Provided by Martha Stewart
Categories Food & Cooking Dessert & Treats Recipes Cookie Recipes
Time 2h15m
Yield Makes 18
Number Of Ingredients 11
Steps:
- Make crust: In a food processor, pulse flour, sugar, and salt until combined. Add butter and pulse until mixture resembles coarse meal, with a few pea-size pieces of butter remaining. Sprinkle with 1/4 cup ice water. Pulse just until dough is crumbly but holds together when squeezed (if necessary, add 1/4 cup more ice water, 1 tablespoon at a time). Do not overmix. Form dough into a disk, wrap tightly in plastic, and refrigerate until firm, 1 hour (or up to overnight).
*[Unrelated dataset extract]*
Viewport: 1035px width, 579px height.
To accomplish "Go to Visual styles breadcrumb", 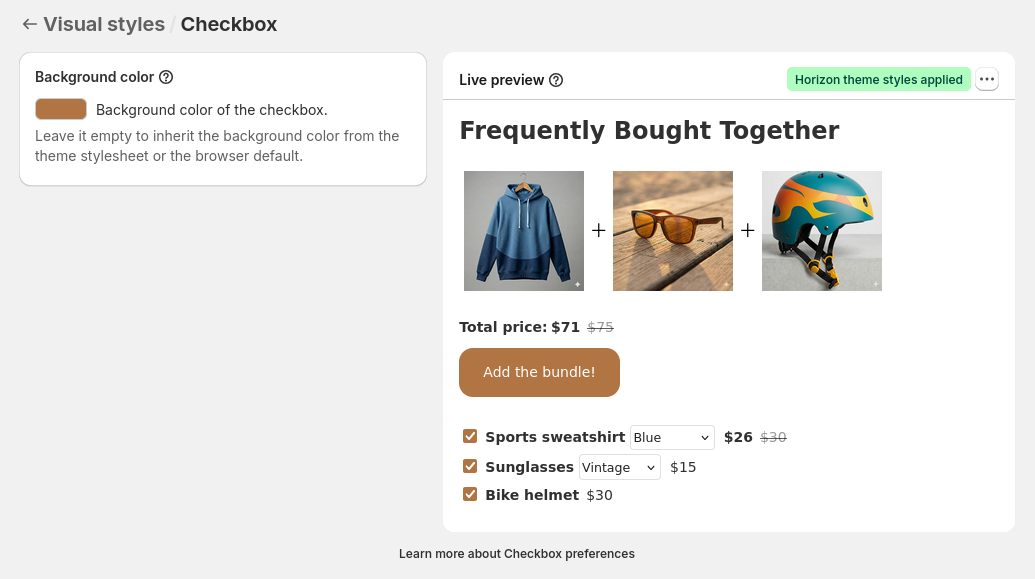I will tap(104, 25).
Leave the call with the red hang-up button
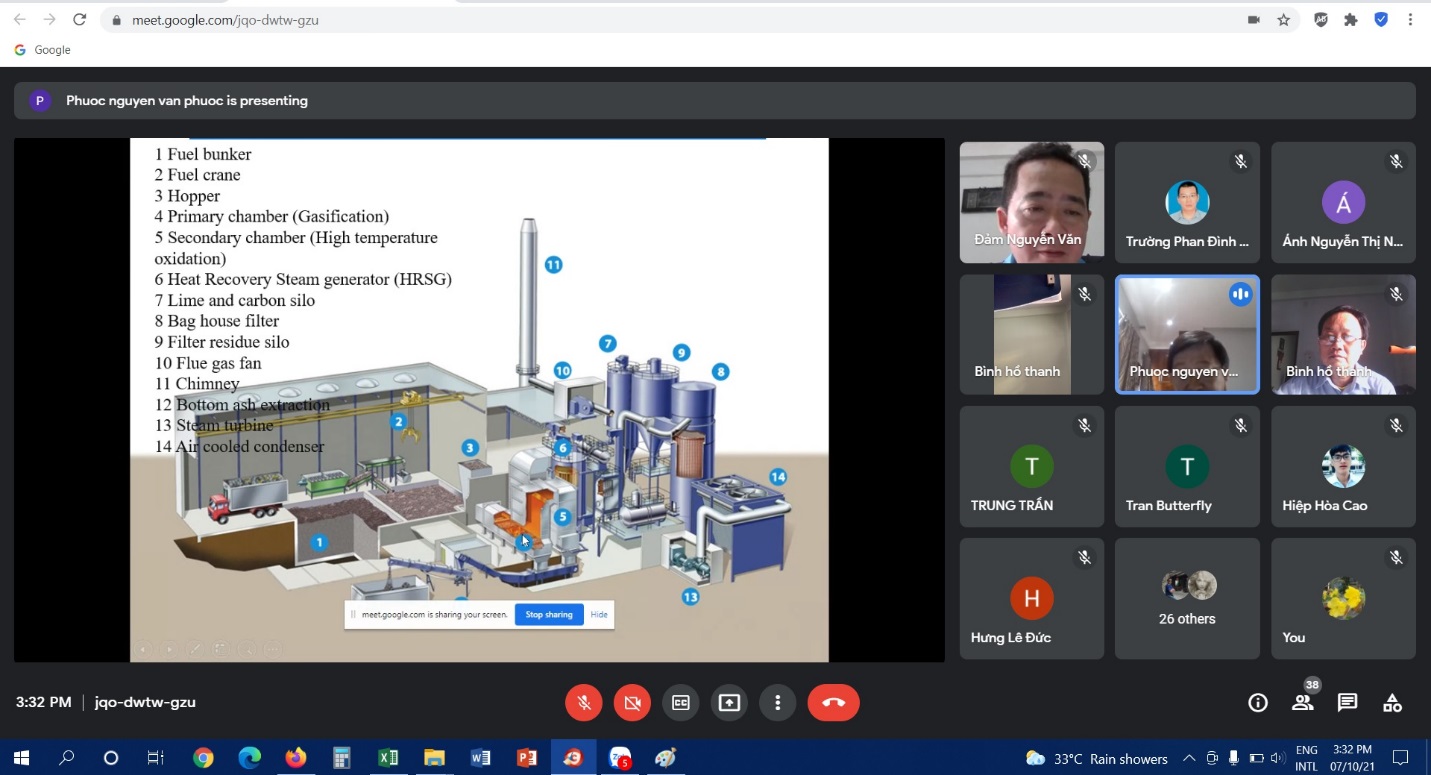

- Preheat oven to 375 degrees. On a lightly floured work surface, roll out dough to a 12-by-16-inch rectangle (patch any holes well). Place in a 10-by-14-by-1-inch rimmed jelly-roll pan with dough going up the sides; trim overhang. Prick dough all over with a fork and freeze until firm, 20 minutes. Line dough with parchment paper, leaving overhang on all sides. Fill with pie weights or dried beans. Bake until edges are dry, about 15 minutes. Remove parchment and weights; bake until bottom is dry and flaky, about 10 minutes.
- Make filling: In a medium bowl, whisk together citrus zests and juices, granulated sugar, and eggs until well combined. Pour into crust and bake until custard is just set in center, about 15 minutes. Let cool completely in pan on a wire rack, 1 hour. To serve, dust with confectioners' sugar and cut into 18 squares.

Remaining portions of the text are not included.